Text excerpt -

----

By November 2, 2021No Comments

The proliferation of fake drugs in Africa, and their lethal consequences is a crisis that can no longer be ignored, says European Union (EU) Ambassador to Cameroon, Philippe Van Damme.

He was speaking in Yaounde recently during a meeting to draw attention to the dangers of using fake drugs.

The meeting was organized by the EU’s Intellectual Property Rights and Innovation, AFRIPI Project in coordination with the Africa Intellectual Property Organization, OAPI.

Despite regular crackdowns in some parts like in Cameroon, the illegal business still thrives with the complicity of some well-placed personalities (C) legideon.org

“Worldwide, USD200 billion worth of fake drugs are circulating on an annual basis, more than 40% of them in Africa,” Ambassador Van Damme said.

“Estimates from the World Health Organization (WHO) indicate that more than 200,000 people in Africa alone die every year only by the use of fake medicines and this gives you a scale of the problem,” he added.

According to the Brazzaville Foundation, 120,000 children under the age of five die in Africa because of counterfeit antimalarial medicine, every year.

In Cameroon, the sector is responsible for the annual loss of CFA F 60 billion (some USD107 million) per year.

Cameroon’s Health Minister, Manaouda Malachie confesses that the circulation of fake drugs is rather gaining grounds in the country, favoured by rampant poverty and poor health access

The death toll, as well as the economic consequences, may be staggering, but it happens that Africa still has weak institutions and limited finances to be able to cope with the crisis.

Mme. Abondo Ngono Mballa Rosine, Director-General of National Drug Quality Control and Valuation Laboratory noted that most of the medicines come in from Asia, and “very often, there is no real documentation on controls that have to be done in their country of origin, there is nothing regarding quality control done during their manufacture, so it’s just medicine because people are looking at boxes of tablets or vials.”

----

Data -
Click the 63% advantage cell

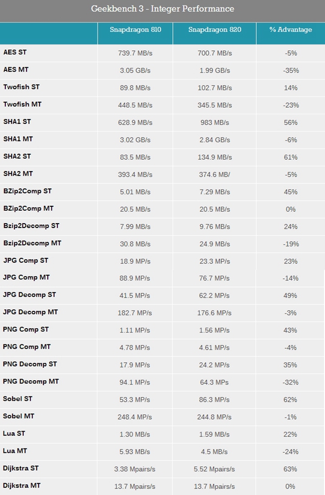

----

Activity A -
Using the article on fake drugs in Africa, say whether each statement agrees with it, answering yes or no and quoting the deciding words.
(i) The World Health Organization organized the meeting in Yaounde.
(ii) More than 40% of the fake drugs circulating worldwide are in Africa.
(iii) According to the Director-General of the National Drug Quality Control and Valuation Laboratory, most of the medicines come in from Asia.
Activity B -
Write a continuation of the article on fake drugs in Africa, picking up after its last sentence.
Nothing in the data is needed here.

Exercise result A -
(i) No: "The meeting was organized by the EU’s Intellectual Property Rights and Innovation, AFRIPI Project in coordination with the Africa Intellectual Property Organization, OAPI."
(ii) Yes: "USD200 billion worth of fake drugs are circulating on an annual basis, more than 40% of them in Africa"
(iii) Yes: "most of the medicines come in from Asia"

Exercise result B -
“It’s just to get money,” she asserted. She said such control mechanisms were even more difficult in a country like Cameroon where control lines are blurred.

“With Public health owned by one ministry and the market owned by another, and without clear coordination, it makes it harder to ensure the proper controls,” she regretted.

But Solange Kouakep who represented the Ministry of Public Health explained that Cameroon had what she called “a dynamic” multi-sectorial national committee comprising amongst others, the forces of law and order, officials of the ministries of Public Health, Justice, Trade as well as the National Quality Control Laboratory.

In addition, there is a national pharmaceutical regulatory authority that checks the quality of drugs sold in pharmacies, and “the government also carries out campaigns to draw the public’s attention to the dangers of consuming fake drugs.”

A broad campaign to fight the spread of fake drugs is ongoing, but poverty levels across several countries on the African continent leave the people as desperate facilitators of a trade that costs them their lives (C) BBC

“Every drug that is sold outside the regulatory framework is fake,” Solange emphasized. She said the various structures created to fight against fake drugs were doing the best they can, citing a recent case in the West Region where a group of people were caught trying to change expiry dates pasted on the packaging of some drugs.”

“When a drug expires, that means that there are a lot of impurities, a lot of contaminants that will affect their quality,” Mme Abondo Ngono of the National Drug Quality Control and Valuation Laboratory explained.

There was, therefore, the clarion call on the government to empower the various structures in charge of handling the fake drugs crisis, so as to lessen the number of people dying by consuming fake drugs.